Steps to Take to Avoid Rip Offs

There are multiple steps you can take to avoid being ripped off by a shady credit counseling company. As with anything else, do your research before deciding on a credit counseling agency to work with.

Take the time to shop around. Check out reviews online, for instance on Google or Yelp. Ask friends and family for referrals. Avoid being sucked in by exaggerated and even untrue advertising. Call your local Better Business Bureau and the Consumer Protection Office of your state Attorney General’s office to avoid agencies that carry multiple complaints. It’s in your best interest to visit an agency to ask your questions prior to considering giving them your information or signing any contracts.

Look for a variety of services. Make sure that any agency you choose will offer multiple counseling options, not just debt management plans or loan consolidation. The more options an agency offers, the more likely they can help you find the best option.

Check out all costs. Find out what each agency charges to set up your service and for a monthly fee. Remember to ask if fees are voluntary and if they offer a sliding scale for those in dire circumstances. Get a written quote before signing any contract.

Non-profit status does not guarantee quality. Non-profit status does not ensure reasonable fees. Even though most credit counseling agencies are non-profit, that doesn’t mean that they don’t take advantage of consumers.

Demand good customer service. Ask about how the employees are trained. Have they been properly certified as credit counselors? Does the agency provide assistance after you enroll, such as one-on-one counseling? Any agency worth using will not pressure you into any program.

Ask about privacy. Ensure that the agency does not sell or distribute your information without permission. No reputable agency will sell your financial information.

Find out about employee compensation. There is nothing wrong with asking employees directly if they get commissions if they sign you up for a consolidation loan or debt management plan. Go elsewhere if they say yes.
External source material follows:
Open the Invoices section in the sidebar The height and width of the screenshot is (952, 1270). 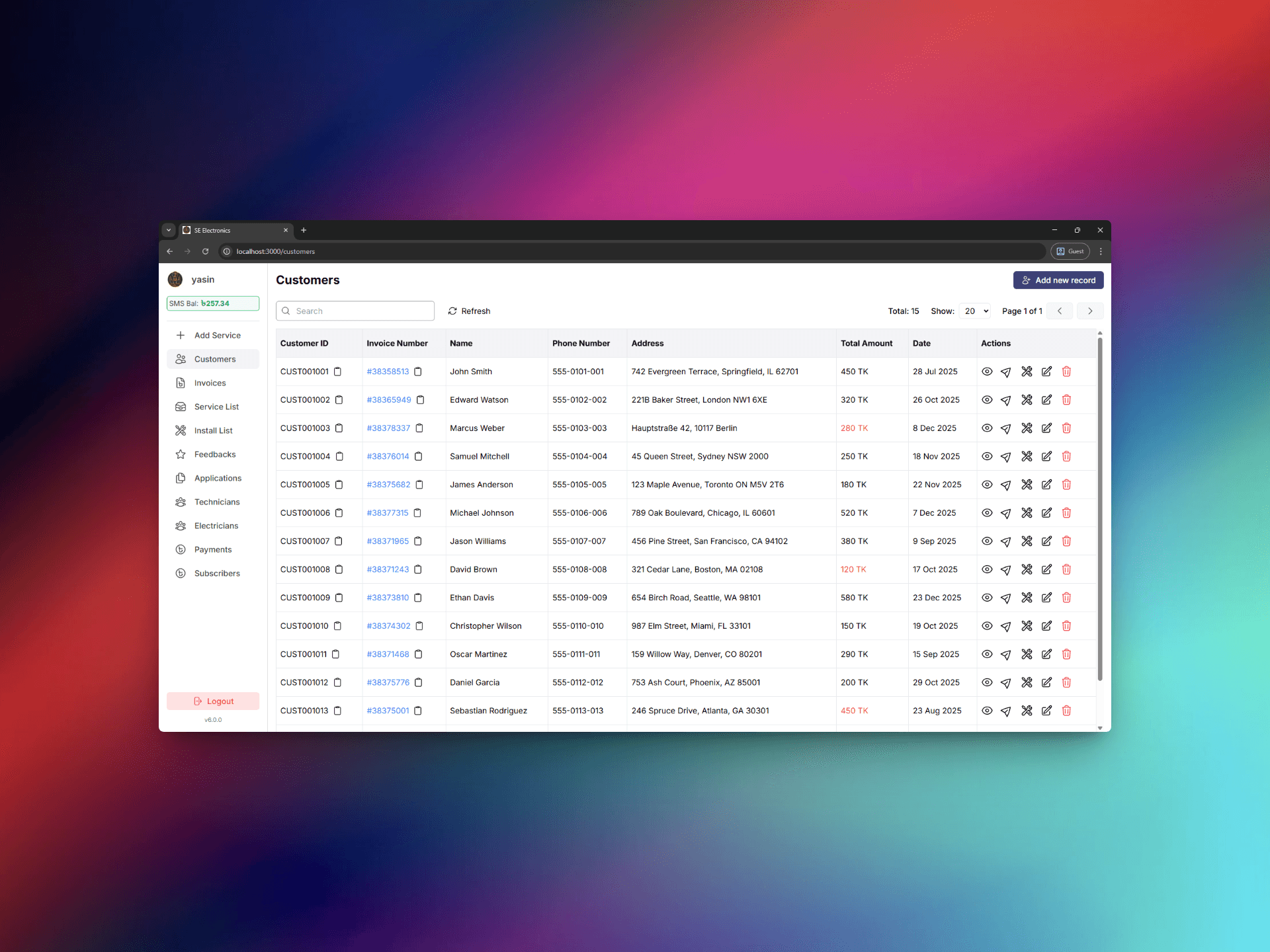[209, 382]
Get the specifics on credit concessions. Find out if the agency deals with all of your unsecured creditors, not just those the agency has an agreement with. Get the numbers - exactly how much lower will your monthly credit card balance be and how long will it take to pay off your debt.

Keep an eye on the agency after you sign up. Keep paying your bills until any repayment plan has been approved by your creditors. Make sure that the proposed payment schedule lets your debts be paid prior to their monthly due dates. Call your creditors the first month to verify they have been paid on time by the credit counseling agency.

How will credit counseling affect your credit report. Your creditors may disclose to credit reporting agencies (Equifax, TransUnion, Experian) whether or not you are participating in a debt management plan; however, this doesn’t necessarily have a negative effect on your future creditworthiness. However, new creditors may consider your participation as a negative factor if you apply for credit after you start the plan. It should be noted that your credit has already been negatively affected if you have reached the point of needing credit counseling.

If you hope to avoid being taken advantage of, do your research, keep track of your payments, and figure out what you can do on your own before reaching out to a credit counseling organization.


While there are most definitely reputable agencies out there with only your best interests in mind, there are also agencies that have hidden fees and are only interested in getting your business so they can make money. Take the steps outlined to find a reputable agency and truly get your debt under control.